→ **WHAT THE EXERCISE ASKS**: Only the lines below starting at the one containing "Task: Click the Export Frame camera icon" and ending at the one containing "Task: Click the 取消 cancel button" belong in the answer, each copied exactly.

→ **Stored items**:
########################################
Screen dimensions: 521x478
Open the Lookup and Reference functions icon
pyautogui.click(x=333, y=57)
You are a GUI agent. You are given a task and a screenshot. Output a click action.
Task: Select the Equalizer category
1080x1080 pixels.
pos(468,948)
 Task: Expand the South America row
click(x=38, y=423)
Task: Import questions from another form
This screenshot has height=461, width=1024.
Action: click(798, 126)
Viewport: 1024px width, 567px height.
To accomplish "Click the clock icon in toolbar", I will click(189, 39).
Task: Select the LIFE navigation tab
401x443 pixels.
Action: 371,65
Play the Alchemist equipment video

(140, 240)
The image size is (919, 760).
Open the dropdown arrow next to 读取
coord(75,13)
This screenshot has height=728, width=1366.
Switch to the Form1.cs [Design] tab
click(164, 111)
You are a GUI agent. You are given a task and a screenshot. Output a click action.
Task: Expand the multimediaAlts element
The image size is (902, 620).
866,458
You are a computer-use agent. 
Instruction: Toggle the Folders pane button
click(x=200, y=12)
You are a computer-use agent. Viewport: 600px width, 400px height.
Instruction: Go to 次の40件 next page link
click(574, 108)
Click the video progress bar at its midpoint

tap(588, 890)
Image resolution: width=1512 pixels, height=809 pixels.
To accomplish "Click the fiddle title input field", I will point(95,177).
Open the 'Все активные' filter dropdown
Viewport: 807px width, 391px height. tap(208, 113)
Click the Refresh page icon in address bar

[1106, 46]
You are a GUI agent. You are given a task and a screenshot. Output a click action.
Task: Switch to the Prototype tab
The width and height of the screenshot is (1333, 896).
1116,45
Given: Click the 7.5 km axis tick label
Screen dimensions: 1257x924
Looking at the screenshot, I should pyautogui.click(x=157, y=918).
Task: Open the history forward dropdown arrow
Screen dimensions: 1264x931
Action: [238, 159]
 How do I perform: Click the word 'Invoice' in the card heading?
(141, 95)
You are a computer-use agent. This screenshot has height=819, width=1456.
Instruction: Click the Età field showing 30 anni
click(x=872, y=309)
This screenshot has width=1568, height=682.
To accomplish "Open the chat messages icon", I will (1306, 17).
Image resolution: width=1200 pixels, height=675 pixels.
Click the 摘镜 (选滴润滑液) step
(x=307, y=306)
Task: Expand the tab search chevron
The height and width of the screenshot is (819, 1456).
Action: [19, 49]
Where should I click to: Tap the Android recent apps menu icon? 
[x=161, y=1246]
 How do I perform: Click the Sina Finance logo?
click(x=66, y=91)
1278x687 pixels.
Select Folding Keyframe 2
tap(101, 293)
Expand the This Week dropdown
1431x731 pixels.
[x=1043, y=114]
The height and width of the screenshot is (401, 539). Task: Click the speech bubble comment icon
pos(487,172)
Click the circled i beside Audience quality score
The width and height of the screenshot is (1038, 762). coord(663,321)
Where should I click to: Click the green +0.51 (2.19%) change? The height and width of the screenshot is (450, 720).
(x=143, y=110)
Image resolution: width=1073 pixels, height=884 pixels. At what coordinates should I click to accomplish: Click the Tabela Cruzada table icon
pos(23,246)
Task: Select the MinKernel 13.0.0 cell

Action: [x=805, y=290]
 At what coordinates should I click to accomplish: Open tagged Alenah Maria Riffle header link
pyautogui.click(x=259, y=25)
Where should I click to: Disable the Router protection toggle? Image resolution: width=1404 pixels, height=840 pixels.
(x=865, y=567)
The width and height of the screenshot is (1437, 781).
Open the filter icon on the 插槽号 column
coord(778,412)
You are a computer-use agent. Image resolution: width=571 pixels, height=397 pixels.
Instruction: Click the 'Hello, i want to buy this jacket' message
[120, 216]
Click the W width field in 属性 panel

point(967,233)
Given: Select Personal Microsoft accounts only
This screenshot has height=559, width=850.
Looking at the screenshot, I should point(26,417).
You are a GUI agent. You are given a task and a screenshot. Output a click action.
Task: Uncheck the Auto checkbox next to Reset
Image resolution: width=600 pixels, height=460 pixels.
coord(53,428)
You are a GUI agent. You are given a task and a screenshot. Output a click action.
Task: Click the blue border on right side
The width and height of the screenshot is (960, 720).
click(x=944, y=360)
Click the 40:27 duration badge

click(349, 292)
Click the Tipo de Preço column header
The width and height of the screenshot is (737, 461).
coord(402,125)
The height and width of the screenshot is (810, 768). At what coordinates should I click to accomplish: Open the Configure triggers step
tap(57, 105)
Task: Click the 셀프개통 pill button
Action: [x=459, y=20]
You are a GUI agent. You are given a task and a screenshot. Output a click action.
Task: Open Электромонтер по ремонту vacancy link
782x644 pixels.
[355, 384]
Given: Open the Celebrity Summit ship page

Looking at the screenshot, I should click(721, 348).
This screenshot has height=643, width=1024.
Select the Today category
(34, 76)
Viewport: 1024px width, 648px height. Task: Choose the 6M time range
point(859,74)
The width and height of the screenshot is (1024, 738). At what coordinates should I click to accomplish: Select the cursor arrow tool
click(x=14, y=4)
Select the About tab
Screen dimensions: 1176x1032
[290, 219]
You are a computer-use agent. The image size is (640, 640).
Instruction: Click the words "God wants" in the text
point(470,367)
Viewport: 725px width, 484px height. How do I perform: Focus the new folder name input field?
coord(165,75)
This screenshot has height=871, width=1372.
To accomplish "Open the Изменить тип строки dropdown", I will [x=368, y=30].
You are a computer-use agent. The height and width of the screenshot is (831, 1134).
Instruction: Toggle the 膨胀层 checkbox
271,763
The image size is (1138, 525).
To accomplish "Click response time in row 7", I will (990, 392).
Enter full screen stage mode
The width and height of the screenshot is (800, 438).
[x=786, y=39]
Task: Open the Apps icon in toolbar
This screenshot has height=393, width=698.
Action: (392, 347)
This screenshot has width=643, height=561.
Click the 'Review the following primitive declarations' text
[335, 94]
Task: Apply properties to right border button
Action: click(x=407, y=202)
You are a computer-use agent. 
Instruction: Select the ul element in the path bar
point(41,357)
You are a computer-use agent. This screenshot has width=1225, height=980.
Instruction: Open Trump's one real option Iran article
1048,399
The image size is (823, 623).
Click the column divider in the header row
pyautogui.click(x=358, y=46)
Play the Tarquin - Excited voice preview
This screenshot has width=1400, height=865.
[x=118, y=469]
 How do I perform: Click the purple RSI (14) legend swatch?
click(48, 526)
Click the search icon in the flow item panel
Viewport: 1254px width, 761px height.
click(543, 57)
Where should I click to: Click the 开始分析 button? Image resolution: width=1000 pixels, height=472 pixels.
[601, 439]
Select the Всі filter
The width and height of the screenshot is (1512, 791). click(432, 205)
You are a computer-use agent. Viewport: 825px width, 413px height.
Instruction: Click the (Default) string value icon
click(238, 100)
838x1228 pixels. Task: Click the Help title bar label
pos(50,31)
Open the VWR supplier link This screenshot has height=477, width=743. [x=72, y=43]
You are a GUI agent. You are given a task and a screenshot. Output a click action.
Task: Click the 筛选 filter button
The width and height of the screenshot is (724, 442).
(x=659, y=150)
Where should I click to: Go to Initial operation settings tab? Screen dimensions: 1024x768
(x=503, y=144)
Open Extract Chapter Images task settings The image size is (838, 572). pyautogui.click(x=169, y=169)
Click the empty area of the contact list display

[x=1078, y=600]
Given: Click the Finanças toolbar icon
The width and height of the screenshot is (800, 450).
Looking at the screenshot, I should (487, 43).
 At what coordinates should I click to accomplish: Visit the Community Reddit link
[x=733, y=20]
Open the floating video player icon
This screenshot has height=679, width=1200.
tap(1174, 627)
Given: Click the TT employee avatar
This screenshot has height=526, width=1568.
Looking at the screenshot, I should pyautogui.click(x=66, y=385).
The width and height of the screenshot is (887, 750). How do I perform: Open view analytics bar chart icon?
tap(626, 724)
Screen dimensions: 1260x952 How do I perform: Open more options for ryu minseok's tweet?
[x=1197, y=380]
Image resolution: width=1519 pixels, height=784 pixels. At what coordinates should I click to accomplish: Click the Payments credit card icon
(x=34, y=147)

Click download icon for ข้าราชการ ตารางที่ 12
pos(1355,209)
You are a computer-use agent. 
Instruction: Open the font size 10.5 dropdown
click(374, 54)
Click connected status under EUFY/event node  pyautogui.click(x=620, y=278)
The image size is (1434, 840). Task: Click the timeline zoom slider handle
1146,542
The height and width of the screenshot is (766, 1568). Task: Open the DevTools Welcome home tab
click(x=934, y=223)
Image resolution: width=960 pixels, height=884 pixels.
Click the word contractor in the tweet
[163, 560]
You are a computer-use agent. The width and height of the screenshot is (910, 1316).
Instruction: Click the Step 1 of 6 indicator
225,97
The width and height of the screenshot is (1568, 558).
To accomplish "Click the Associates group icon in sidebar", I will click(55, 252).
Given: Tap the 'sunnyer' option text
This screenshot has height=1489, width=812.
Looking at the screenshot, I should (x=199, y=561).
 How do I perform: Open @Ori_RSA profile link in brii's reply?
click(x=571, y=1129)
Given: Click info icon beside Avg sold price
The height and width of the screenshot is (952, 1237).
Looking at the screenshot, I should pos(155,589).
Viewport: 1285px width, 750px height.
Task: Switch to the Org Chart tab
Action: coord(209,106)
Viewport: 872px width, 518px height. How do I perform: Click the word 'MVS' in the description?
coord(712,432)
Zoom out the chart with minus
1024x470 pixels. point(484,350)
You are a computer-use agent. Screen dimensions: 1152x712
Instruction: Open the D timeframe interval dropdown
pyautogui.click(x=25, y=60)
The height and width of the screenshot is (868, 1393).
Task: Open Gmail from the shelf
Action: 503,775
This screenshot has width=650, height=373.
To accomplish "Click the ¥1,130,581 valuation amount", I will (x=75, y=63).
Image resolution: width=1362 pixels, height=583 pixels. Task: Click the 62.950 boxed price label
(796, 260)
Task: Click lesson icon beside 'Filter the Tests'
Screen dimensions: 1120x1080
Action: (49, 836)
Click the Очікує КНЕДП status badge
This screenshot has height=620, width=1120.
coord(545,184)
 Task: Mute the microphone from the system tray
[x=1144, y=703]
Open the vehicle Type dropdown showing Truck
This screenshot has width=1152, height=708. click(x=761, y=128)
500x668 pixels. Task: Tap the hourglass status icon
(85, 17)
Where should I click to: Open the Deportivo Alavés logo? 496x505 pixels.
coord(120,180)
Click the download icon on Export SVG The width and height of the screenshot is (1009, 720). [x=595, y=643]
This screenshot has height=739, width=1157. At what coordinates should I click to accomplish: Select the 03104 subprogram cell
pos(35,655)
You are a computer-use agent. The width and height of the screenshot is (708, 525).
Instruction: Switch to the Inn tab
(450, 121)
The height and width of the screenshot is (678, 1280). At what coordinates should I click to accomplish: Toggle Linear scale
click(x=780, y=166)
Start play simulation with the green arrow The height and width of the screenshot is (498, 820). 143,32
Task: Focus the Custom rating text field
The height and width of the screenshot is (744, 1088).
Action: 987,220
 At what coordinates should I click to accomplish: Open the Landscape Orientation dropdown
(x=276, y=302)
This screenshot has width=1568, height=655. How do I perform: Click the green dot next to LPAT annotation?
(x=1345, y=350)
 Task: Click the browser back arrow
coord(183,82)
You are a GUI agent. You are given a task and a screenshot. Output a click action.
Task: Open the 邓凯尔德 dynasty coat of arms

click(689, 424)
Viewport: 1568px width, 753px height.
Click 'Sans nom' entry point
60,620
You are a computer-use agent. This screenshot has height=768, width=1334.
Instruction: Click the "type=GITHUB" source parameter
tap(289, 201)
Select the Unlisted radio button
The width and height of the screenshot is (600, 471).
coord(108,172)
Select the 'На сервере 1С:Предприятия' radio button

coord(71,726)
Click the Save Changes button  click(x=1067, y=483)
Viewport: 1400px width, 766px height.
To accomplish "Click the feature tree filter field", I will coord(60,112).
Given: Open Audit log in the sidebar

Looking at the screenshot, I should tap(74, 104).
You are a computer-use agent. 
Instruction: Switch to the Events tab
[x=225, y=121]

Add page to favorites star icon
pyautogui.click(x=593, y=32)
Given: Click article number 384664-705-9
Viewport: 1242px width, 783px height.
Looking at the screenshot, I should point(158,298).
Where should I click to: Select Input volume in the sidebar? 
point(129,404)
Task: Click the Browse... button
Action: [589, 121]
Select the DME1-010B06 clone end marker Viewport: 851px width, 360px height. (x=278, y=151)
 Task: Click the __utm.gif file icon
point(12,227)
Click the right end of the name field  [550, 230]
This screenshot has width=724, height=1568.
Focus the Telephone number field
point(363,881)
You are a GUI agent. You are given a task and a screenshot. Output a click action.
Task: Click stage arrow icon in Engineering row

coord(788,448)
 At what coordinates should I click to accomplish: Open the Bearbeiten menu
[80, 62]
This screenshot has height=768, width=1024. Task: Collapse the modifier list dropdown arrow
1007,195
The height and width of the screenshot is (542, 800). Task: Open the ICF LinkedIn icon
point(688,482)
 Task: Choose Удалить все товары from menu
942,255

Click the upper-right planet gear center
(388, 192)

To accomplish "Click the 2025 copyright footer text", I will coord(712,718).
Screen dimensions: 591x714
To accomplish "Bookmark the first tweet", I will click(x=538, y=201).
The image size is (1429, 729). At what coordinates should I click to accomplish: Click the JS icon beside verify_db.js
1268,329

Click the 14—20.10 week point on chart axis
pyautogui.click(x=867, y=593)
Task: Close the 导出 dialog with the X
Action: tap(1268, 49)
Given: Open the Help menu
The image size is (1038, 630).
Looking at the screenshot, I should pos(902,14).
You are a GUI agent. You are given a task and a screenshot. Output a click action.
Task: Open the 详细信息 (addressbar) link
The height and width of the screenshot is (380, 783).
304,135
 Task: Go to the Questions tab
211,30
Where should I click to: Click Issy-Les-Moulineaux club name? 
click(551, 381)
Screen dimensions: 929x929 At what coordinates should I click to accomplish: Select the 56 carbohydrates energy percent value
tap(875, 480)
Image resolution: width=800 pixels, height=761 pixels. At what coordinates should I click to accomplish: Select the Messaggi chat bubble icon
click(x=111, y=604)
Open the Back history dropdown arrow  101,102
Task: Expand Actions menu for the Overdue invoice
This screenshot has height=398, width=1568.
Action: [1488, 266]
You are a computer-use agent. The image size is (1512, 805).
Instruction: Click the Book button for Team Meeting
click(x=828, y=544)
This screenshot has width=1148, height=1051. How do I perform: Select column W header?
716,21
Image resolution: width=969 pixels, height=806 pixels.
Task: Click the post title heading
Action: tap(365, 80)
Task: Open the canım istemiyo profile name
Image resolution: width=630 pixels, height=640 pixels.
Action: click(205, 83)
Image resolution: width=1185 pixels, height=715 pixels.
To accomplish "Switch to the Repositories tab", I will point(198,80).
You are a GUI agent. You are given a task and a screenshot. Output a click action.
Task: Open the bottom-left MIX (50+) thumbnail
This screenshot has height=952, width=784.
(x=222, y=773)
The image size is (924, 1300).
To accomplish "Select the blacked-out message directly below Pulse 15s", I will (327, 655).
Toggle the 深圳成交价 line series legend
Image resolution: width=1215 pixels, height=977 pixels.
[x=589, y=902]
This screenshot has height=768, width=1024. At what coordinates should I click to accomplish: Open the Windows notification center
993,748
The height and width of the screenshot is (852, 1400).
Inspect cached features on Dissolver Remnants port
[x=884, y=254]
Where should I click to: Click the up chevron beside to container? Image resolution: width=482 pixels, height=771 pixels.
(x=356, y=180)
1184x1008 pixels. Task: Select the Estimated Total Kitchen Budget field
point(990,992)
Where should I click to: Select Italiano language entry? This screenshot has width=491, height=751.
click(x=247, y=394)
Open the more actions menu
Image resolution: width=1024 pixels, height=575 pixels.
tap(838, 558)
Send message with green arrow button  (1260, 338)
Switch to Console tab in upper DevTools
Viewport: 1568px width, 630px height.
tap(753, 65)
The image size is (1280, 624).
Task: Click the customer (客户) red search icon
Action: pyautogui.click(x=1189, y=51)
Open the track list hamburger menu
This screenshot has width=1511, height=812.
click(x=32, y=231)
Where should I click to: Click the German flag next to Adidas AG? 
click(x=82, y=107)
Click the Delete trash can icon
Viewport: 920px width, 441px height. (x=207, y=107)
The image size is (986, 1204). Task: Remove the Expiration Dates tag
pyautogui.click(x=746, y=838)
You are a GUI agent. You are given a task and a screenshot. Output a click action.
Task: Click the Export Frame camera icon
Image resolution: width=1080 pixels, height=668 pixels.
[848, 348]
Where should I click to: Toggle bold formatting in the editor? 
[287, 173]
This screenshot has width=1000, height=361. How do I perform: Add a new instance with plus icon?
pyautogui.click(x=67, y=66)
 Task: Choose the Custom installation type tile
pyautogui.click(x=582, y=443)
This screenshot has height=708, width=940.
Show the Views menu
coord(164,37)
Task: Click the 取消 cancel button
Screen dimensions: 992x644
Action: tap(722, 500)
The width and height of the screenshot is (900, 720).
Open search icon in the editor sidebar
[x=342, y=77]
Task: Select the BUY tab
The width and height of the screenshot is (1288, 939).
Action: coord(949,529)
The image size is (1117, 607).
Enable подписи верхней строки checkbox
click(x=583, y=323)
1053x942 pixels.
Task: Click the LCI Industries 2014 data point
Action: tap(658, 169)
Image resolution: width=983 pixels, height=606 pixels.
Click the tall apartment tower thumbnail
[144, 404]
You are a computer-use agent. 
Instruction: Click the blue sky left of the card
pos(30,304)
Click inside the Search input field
########################################
→ **COMPLETED EXERCISE**:
Task: Click the Export Frame camera icon
Image resolution: width=1080 pixels, height=668 pixels.
[848, 348]
Where should I click to: Toggle bold formatting in the editor? 
[287, 173]
This screenshot has width=1000, height=361. How do I perform: Add a new instance with plus icon?
pyautogui.click(x=67, y=66)
 Task: Choose the Custom installation type tile
pyautogui.click(x=582, y=443)
This screenshot has height=708, width=940.
Show the Views menu
coord(164,37)
Task: Click the 取消 cancel button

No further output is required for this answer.